It starts to become clearer what the overall picture looks like. Let me say a little
bit about the metals first before sharpening the chemistry picture a little more. You
need a reducing agent to make metals. One possibility is a electrical/nuclear biomass
charcoal furnace. What biomass you would want and how much would be available is an
interesting question I don’t know much about, as the chemical quality of the charcoal is
important. An interesting alternative is hydrogen produced either by electrolysis of
water or the pyrolysis of fossil carbon methane, not yet fully developed.
The steel mill coke ovens also produce a coal gas which is now called coke oven gas, and
is used in the steel mill to het furnaces much the same as the oil refinery fuel gas.
This would also be replaced by FPRHU/RSF. Preparing aluminum ore is mainly mechanical
and wet chemistry, but iron ores are roasted and that’s a nut to crack. Heat is no
problem with abundant FPRHUs, but some carbonates are decomposed here also. This may be
on a scale that can be accepted if all other main sources of fossil CO2 are really
eliminated. The other possibility is to treat carbonates with a wet chemistry, i.e. to
use an acid to release CO2 and then a mineral base to absorb it. That would require
support from the chloralkali process, more or less.
Finally, what would carbon chemistry look like? You will still need things like oil and
coal to produce a number of things including asphalt and lubricants. Polymers and
chemical feedstocks are also needed. Some of this can come from biomass, e.g. you can
easily make ethylene from ethanol, although competing with food sources is not
necessarily a good idea. Some real new chemical enginnering is needed, to say the
least. I would presume butadiene still comes out of oil and coal. You can picture a
refinery that processes heavy inputs with FPRHU/RSF heating, and which uses pyrolysis to
destroy the methane which is the ultimate waste product. The hydrogen can be used
liberally for anything, making iron, whatever. The carbon black has to end up in steel,
tires, carbon fibre materials, and on printed pages I guess. There’s another
interesting engineering question as to the overall balance between electricity usage and
FPRHU, the point of which is that the FPRHUs need to be available on a real market.

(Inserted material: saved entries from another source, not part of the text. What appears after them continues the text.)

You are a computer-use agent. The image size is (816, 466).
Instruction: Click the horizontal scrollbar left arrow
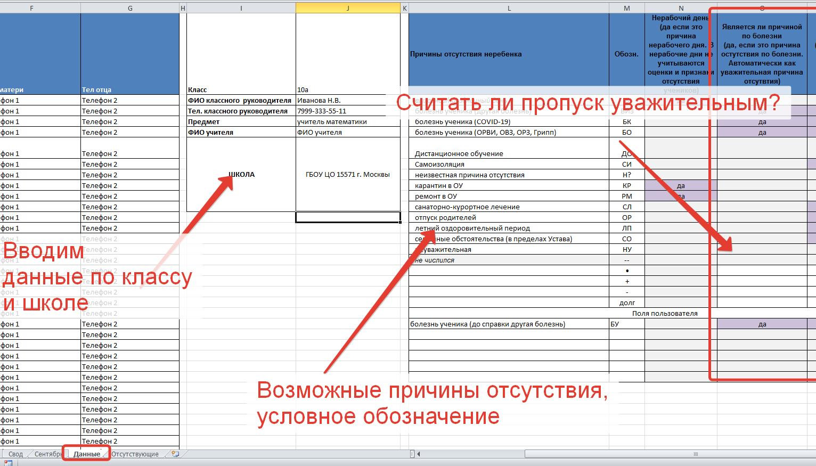point(419,454)
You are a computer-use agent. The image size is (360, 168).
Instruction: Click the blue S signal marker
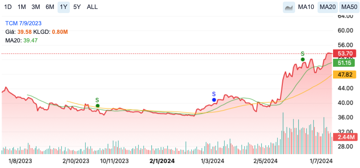tap(214, 99)
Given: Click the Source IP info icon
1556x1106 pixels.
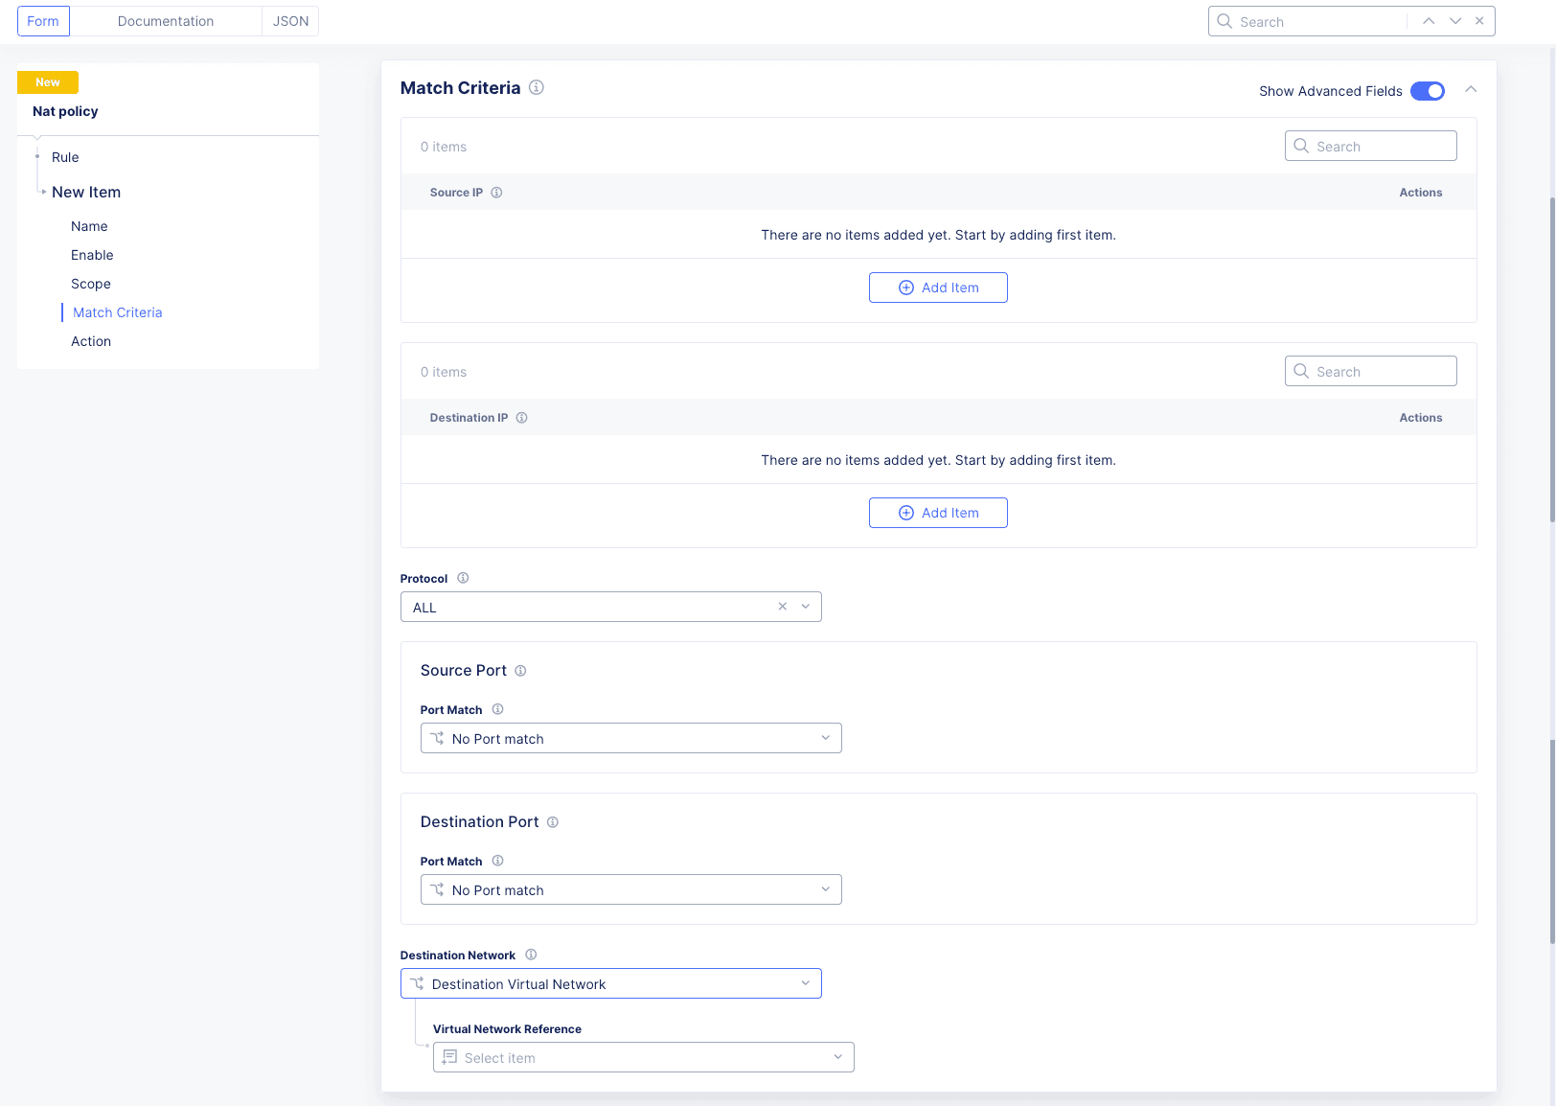Looking at the screenshot, I should [496, 193].
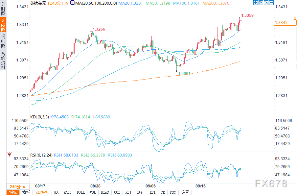Click the PSY indicator button
Viewport: 297px width, 195px height.
click(173, 192)
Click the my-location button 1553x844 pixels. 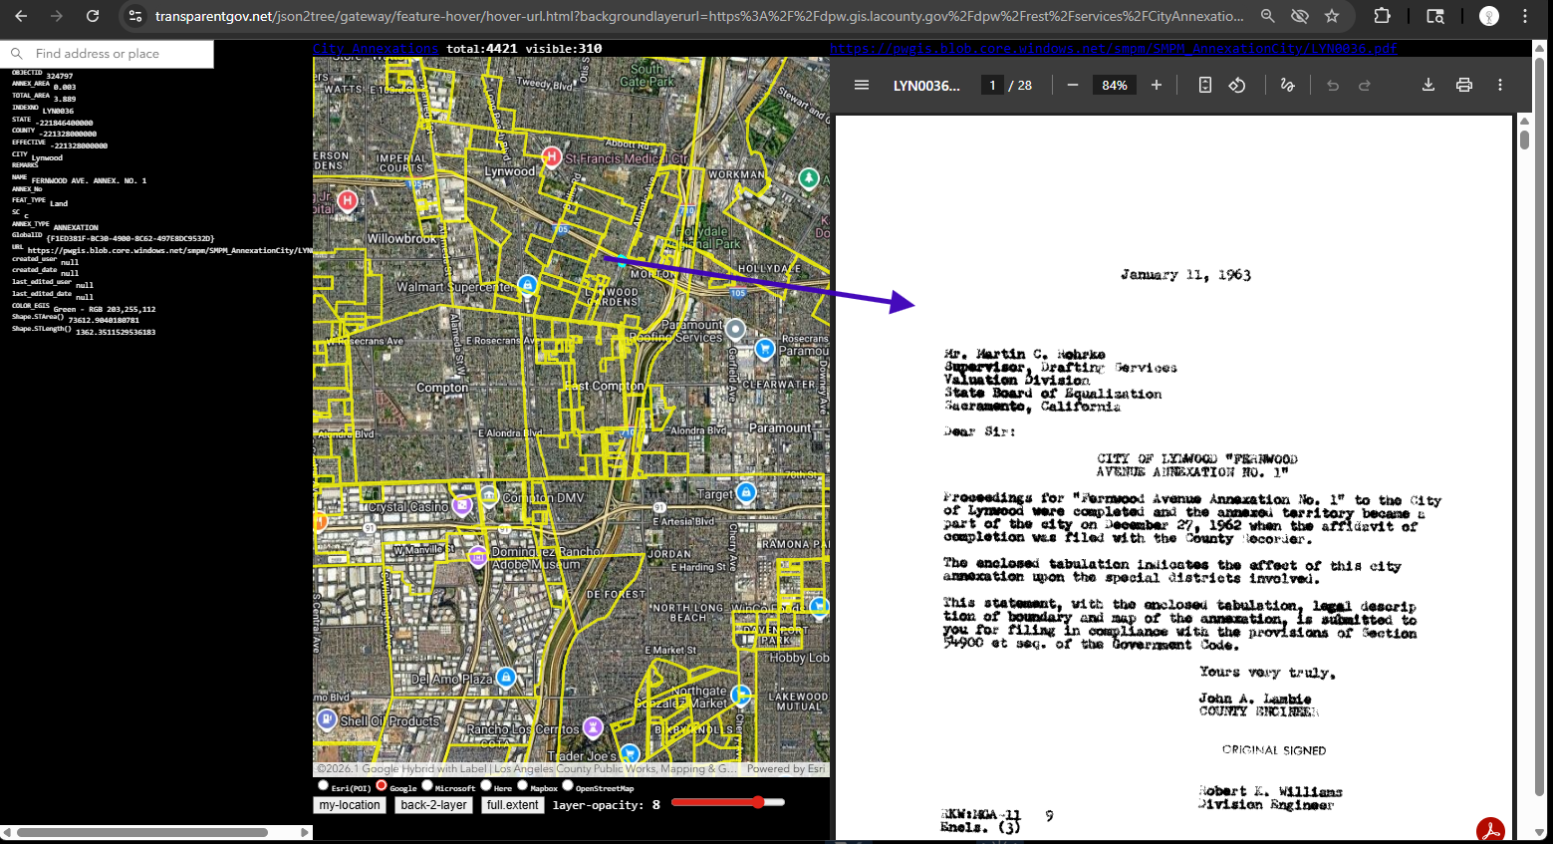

OK, so I hope I’ve shown that it’s basically possible to do things this way, and emit
only the smallest amount of fossil CO2 while making all the things we expect to make and
have. The extensive handling of radioisotopes within the heavy manufacturing centers
will necessitate an increase in automation, but the industry was really heading in that
direction anyway. The big question is the capital expenditure. Of course the answer to
that is state involvement to some degree – it’s just a question, politically, of what
kind of future we want.
Can you fix the formatting? I could guest post it then.
Thanks Ryan:
So you would use fission products separated from used nuclear fuel to generate high temperature heat for industrial processes. Another possibility is that some reactor designs can run at the high temperatures needed for those processes. Mostly these use lead for their primary coolant. One that looks promising to me is the Dual Fluid Reactor.
https://en.wikipedia.org/wiki/Dual_fluid_reactor
https://dual-fluid.com/
Thank you so much for the opportunity! Can you give me a little time to make some edits? In particular, I would like to include some links to my main information source for the petroleum industry stuff, which are the accident investigation reports of the CSB (csb.gov). There have been hundreds of reports on various aspects of oil refineries over the years since CSB was created under Clinton, but there was one extremely interesting recent report that triggered me to write this that I really want to link to. I’ll post a new version here in a few hours.
OK, here’s a test with one paragraph
At this point I hope we have all imagined the possibility of a future with economic prosperity and without fossil carbon-based motor fuels. You can use electricity and renewable sources for most things. OK, but what about everything else? Motor fuels and fossil carbon electricity generation aren’t the whole story by a long shot. There’s steel and aliminum, oh and also cement. And then there’s organic chemistry more generally – can’t you do that without burning the oil? Well, no, not today you can’t. This is what I want to take the knife to. We have the tools, but I don’t hear many people talking about how to really use them to full effect.
And one link
BP-Husky Toledo Refinery 2002
Those reports aren’t really written to get the numbers out of them, and that took some work, I’m glad I went back, because my memory had made some embarrasing erriors, in particular Fahrenheit for Celsius. The industry really seems at pains to not disclose the exact pressure of the hydrotreater reactor, and so far there haven’t been any accidents specifically touching that vessel.
That worked!